- [Aim of the task]
From the top of the entries below through the line containing "Given: Click TheSky app icon in title bar", return every line exactly as written, please, and stop there.

[Records from a dataset]
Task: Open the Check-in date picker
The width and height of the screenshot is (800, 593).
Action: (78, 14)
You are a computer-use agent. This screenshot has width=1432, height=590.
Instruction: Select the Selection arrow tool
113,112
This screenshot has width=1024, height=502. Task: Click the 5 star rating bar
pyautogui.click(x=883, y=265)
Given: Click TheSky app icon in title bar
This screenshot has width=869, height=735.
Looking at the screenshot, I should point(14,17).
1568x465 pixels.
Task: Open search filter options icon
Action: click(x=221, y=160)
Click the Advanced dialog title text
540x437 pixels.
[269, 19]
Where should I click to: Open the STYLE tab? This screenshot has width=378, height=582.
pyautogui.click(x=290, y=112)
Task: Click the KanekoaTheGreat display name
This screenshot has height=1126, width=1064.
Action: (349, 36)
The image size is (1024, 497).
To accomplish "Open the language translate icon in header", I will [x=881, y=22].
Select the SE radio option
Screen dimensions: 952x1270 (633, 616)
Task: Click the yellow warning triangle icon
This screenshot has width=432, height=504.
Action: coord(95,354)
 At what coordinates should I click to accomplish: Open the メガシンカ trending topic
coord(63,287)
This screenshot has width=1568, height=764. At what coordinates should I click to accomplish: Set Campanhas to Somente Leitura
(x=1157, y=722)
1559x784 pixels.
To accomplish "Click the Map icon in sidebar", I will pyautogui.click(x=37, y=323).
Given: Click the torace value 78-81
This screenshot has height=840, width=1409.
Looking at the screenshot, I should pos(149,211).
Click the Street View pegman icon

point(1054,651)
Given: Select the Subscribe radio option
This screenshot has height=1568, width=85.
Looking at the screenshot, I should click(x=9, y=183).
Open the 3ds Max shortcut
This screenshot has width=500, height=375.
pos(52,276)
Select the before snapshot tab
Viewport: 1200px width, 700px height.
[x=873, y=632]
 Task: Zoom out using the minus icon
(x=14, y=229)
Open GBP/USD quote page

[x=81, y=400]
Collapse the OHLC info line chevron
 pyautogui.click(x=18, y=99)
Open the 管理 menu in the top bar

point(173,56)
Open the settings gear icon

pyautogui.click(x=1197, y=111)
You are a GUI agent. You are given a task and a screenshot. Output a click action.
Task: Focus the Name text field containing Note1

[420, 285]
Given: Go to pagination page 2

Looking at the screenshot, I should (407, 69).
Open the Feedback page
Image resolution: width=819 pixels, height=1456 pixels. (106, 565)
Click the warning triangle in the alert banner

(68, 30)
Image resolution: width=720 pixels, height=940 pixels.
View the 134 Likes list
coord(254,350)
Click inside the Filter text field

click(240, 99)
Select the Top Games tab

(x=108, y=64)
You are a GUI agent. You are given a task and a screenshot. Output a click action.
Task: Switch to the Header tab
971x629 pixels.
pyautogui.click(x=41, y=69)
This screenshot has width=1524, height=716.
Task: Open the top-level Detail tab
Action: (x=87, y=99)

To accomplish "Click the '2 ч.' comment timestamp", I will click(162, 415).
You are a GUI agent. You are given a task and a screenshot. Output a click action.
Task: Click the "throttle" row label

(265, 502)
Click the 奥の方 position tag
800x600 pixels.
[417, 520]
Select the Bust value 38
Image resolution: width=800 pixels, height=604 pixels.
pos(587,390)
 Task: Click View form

- [Exercise response]
Task: Open the Check-in date picker
The width and height of the screenshot is (800, 593).
Action: (78, 14)
You are a computer-use agent. This screenshot has width=1432, height=590.
Instruction: Select the Selection arrow tool
113,112
This screenshot has width=1024, height=502. Task: Click the 5 star rating bar
pyautogui.click(x=883, y=265)
Given: Click TheSky app icon in title bar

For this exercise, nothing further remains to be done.